» WHAT TO DO
In your output, repeat each entry exactly and include no pictures.

※ ※ ※

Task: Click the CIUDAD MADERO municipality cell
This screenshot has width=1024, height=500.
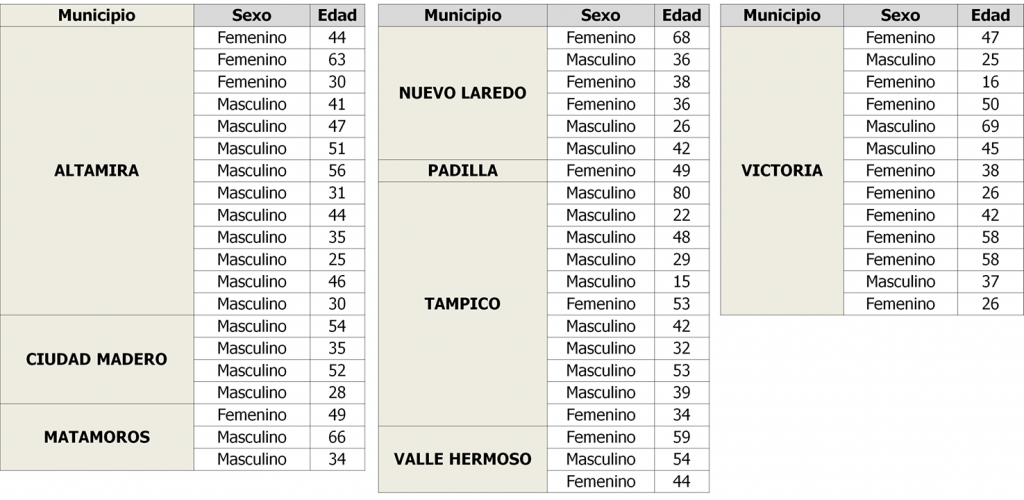Action: click(x=97, y=360)
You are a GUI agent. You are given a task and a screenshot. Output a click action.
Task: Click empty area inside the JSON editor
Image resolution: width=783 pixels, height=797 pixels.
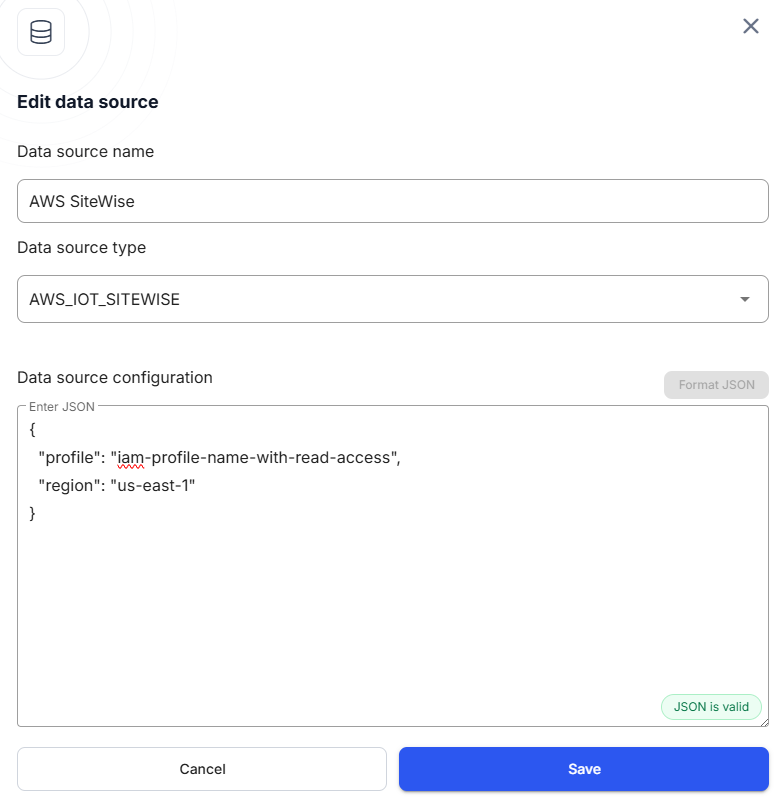392,610
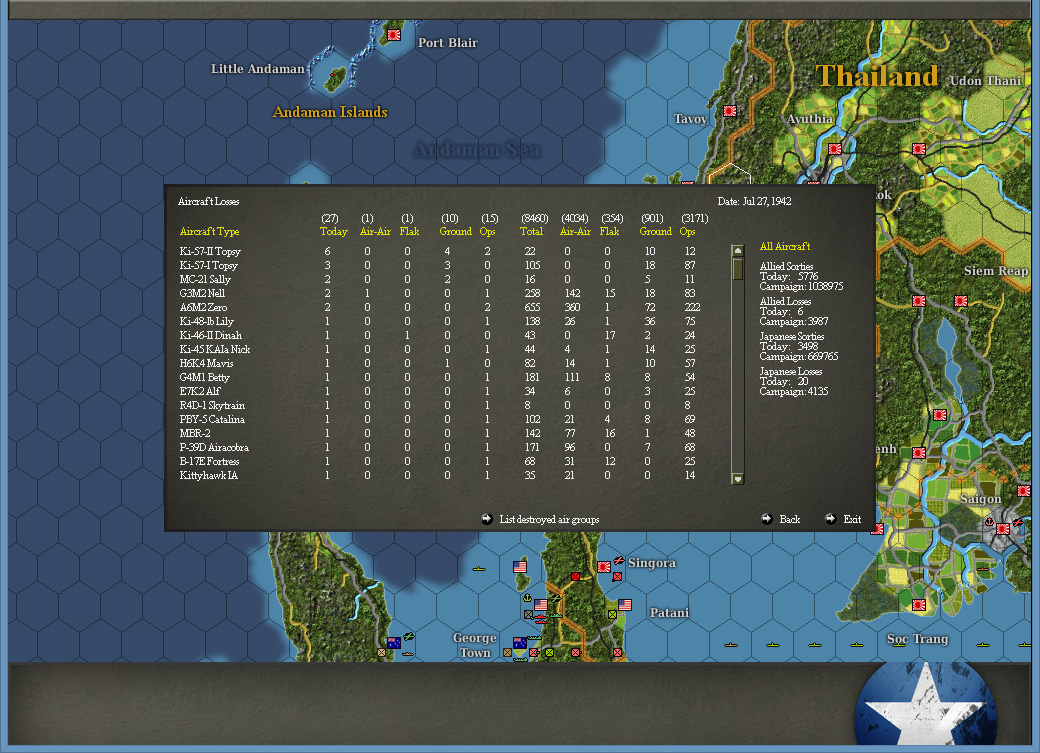The image size is (1040, 753).
Task: Select the aircraft silhouette icon beside Singora
Action: pyautogui.click(x=619, y=561)
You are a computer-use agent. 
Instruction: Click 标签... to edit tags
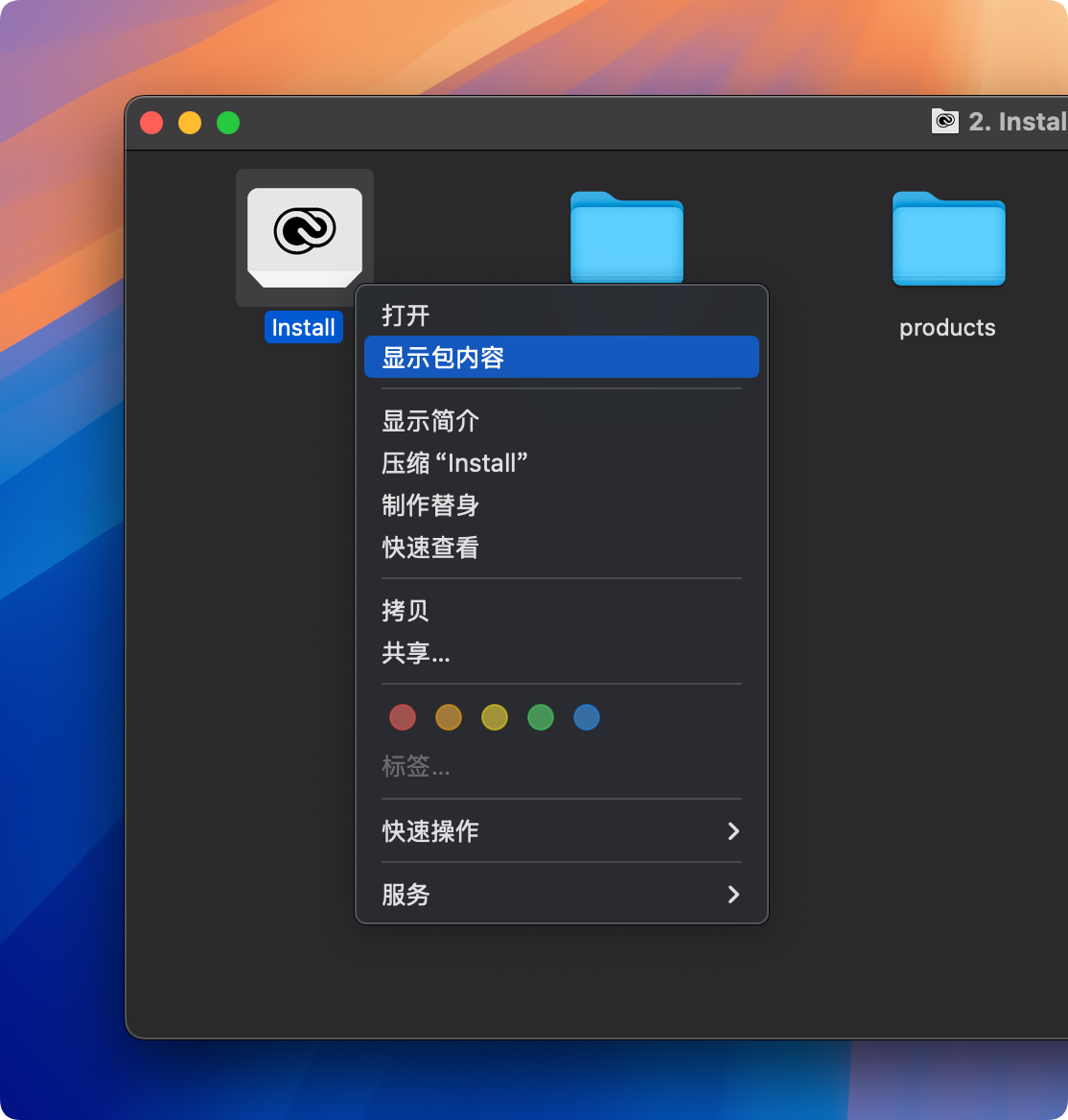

※ ※ ※

» ANSWER SPACE
Task: Click the CIUDAD MADERO municipality cell
This screenshot has width=1024, height=500.
Action: click(x=97, y=360)
You are a GUI agent. You are given a task and a screenshot. Output a click action.
Task: Click empty area inside the JSON editor
Image resolution: width=783 pixels, height=797 pixels.
392,610
The image size is (1040, 753).
Task: Select the aircraft silhouette icon beside Singora
Action: pyautogui.click(x=619, y=561)
You are a computer-use agent. 
Instruction: Click 标签... to edit tags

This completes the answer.